Task details
Update the records below by replacing "Cancel" with "Close", keeping everything else the same, and leave the pictures out of your answer.

Data extract
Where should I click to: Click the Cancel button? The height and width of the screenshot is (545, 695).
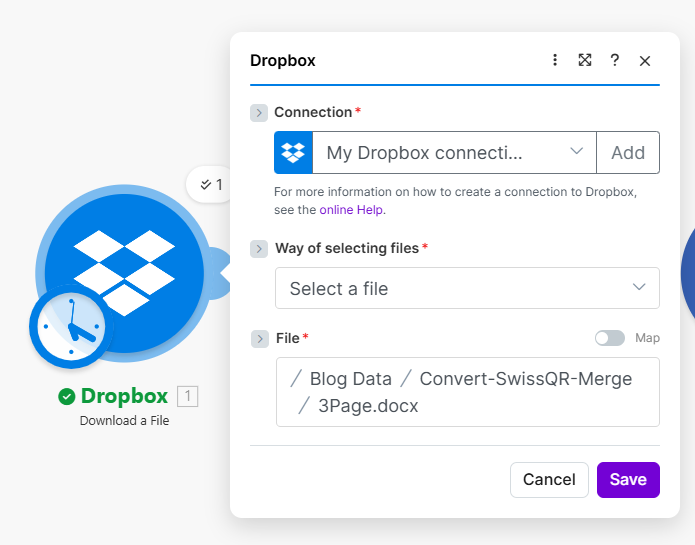point(549,480)
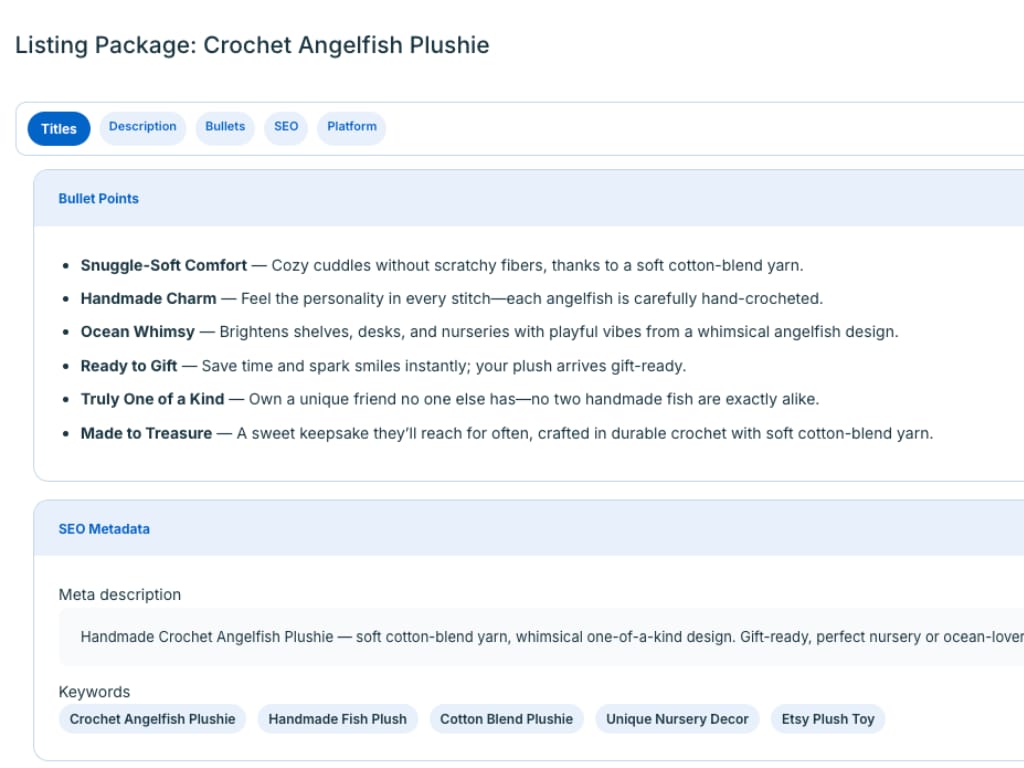Click the Truly One of a Kind bullet
Image resolution: width=1024 pixels, height=768 pixels.
pyautogui.click(x=449, y=399)
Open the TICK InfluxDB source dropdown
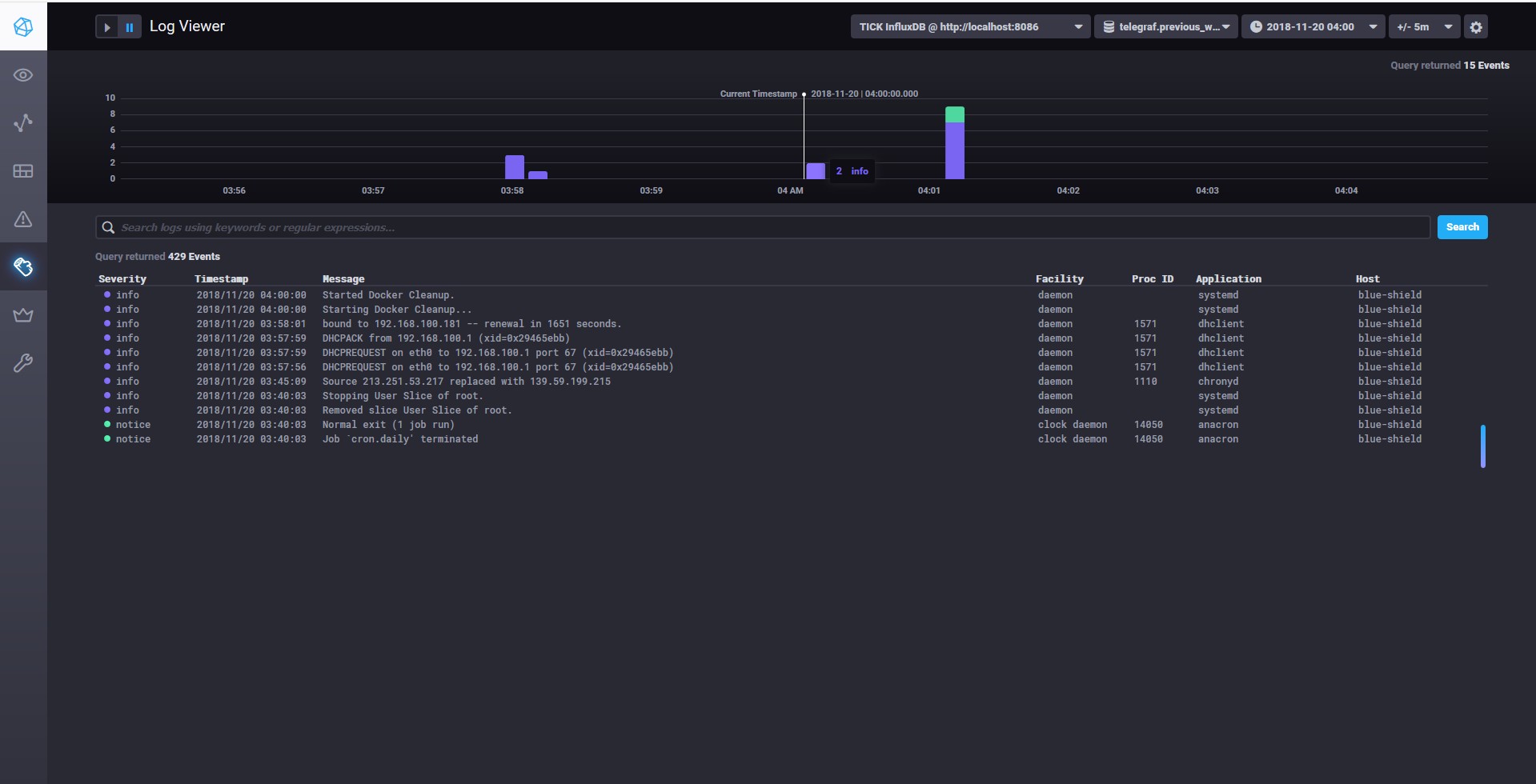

Full output
Where should I click to: Click the Close button? The height and width of the screenshot is (545, 695).
point(549,480)
Click the Truly One of a Kind bullet
Image resolution: width=1024 pixels, height=768 pixels.
pyautogui.click(x=449, y=399)
Open the TICK InfluxDB source dropdown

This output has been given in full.